On top of the policy related to telework and COVID-19, the Trump administration issued new guidance related to the government’s evolving use of technology. In particular, 2020 saw new policy on Trusted Internet Connections (TIC) and the use of artificial intelligence both in and out of government.

Just last week, the Cybersecurity and Infrastructure Security Agency introduced network security guidance for remote work under TIC 3.0. The new use case further illuminates the cloud-enabled flexibilities agencies have under TIC 3.0 to support secure telework as personnel connect to agency networks externally.

Before this, CISA issued finalized versions of initial TIC 3.0 core guidance — the Program GuidebookReference Architecture: Volume 1 and Security Capabilities Catalog — in July. The first two documents will be fairly static and the latter a living document that adds capabilities and controls into use cases as they’re announced.


Now, the CISA team is working to issue finalized guidance under TIC 3.0, which will likely include a use case for zero-trust security.

Additionally, the Trump administration made a strong push in 2020 to set a foundation for AI in the government.

As early as last January, the White House began issuing guidance on how agencies should govern the development of artificial intelligence in the private sector.
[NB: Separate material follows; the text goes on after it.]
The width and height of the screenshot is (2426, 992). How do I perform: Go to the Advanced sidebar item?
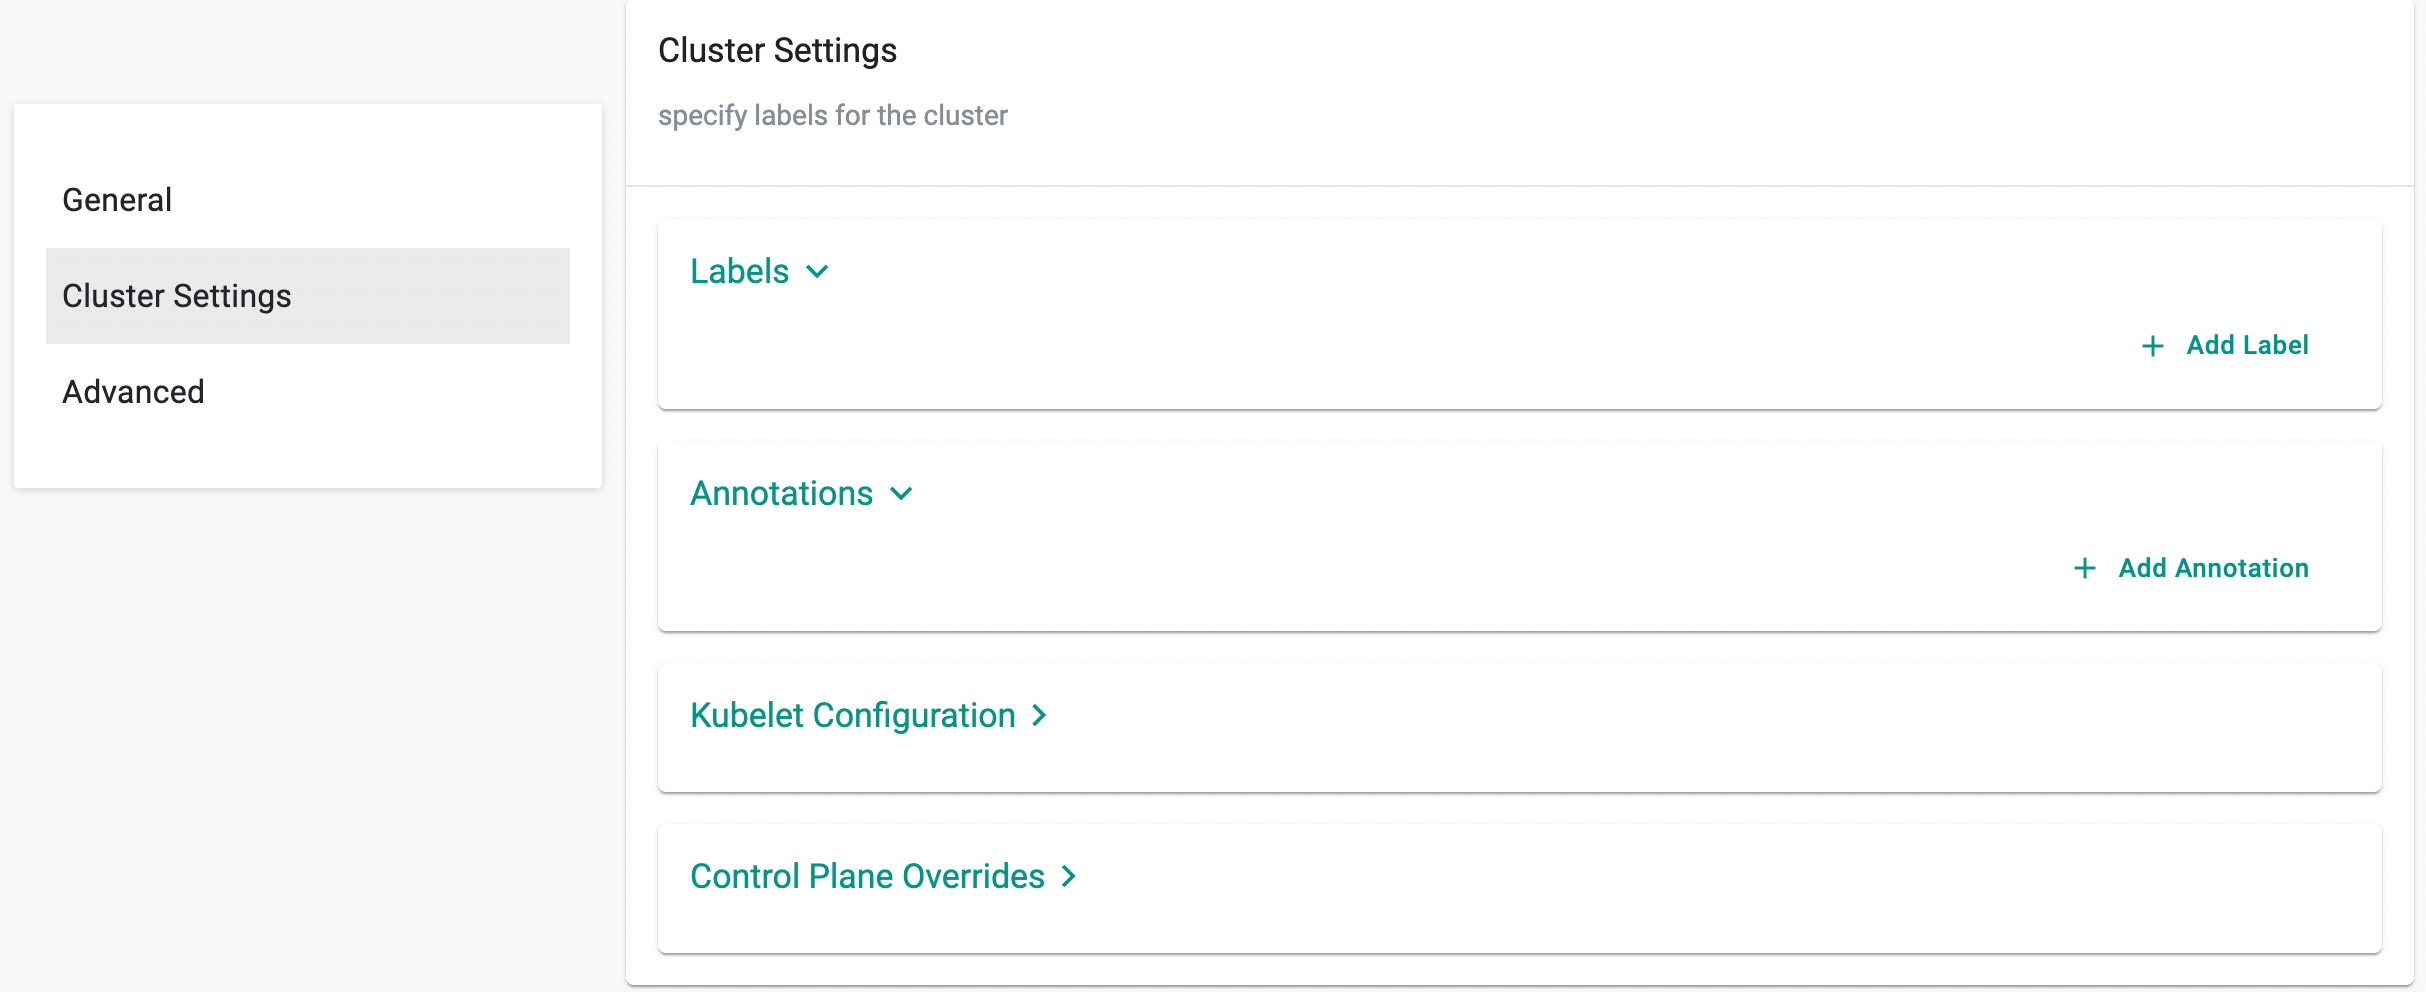(x=133, y=392)
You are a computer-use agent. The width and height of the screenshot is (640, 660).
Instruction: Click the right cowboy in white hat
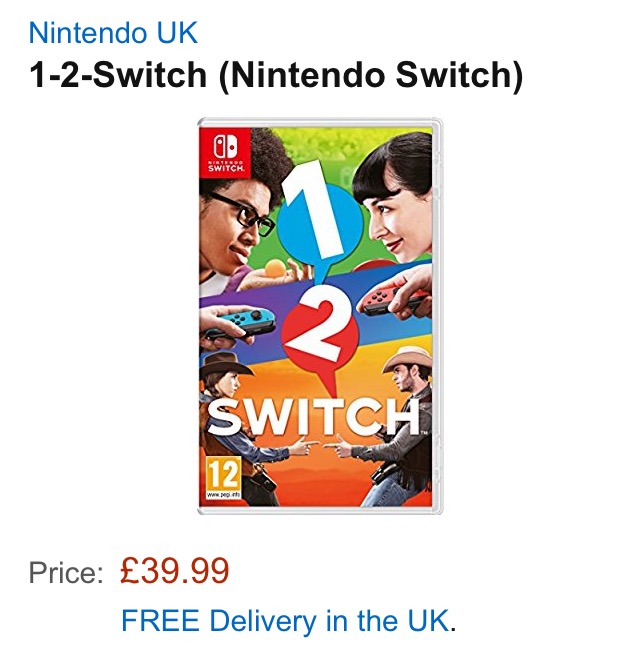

In a set of binding principles, the administration hoped to set a consistent global standard for how AI is developed that every country in the world can adopt.

The White House’s regulatory focus on AI continued in November, issuing more guidance for agencies on how to regulate artificial intelligence applications produced for the U.S. market.

“While narrowly tailored and evidence-based regulations that address specific and identifiable risks could provide an enabling environment for U.S. companies to maintain global competitiveness, agencies must avoid a precautionary approach that holds AI systems to an impossibly high standard such that society cannot enjoy their benefits and that could undermine America’s position as the global leader in AI innovation,” the memo states.


But the most meaningful AI policy for agencies came in early December through an executive order with nine principles and a policy process for agencies to implement AI the public can trust. The order borrows heavily from principles already established by the defense and intelligence communities, extending them to civilian agencies outside the national security space.

“Artificial intelligence can be an important tool to help modernize government and ensure federal agencies are effectively and efficiently delivering on their missions on behalf of the American people,” said Michael Kratsios, U.S. chief technology officer, in the announcement. “This executive order will foster public trust in the technology, drive government modernization and further demonstrate America’s leadership in artificial intelligence.”

Other policy highlights

  • OMB issued guidance for agencies to move to more secure Internet Protocol version 6 (IPv6) systems and services completely by 2023.
  • In June, President Trump signed an executive order allowing federal agencies to prioritize skills-based hiring in addition to traditional educational-based requirements.
  • The White House and the Pentagon agreed on a plan in August for the fastest transfer of federal spectrum for commercial 5G wireless use in history, without affecting military operations.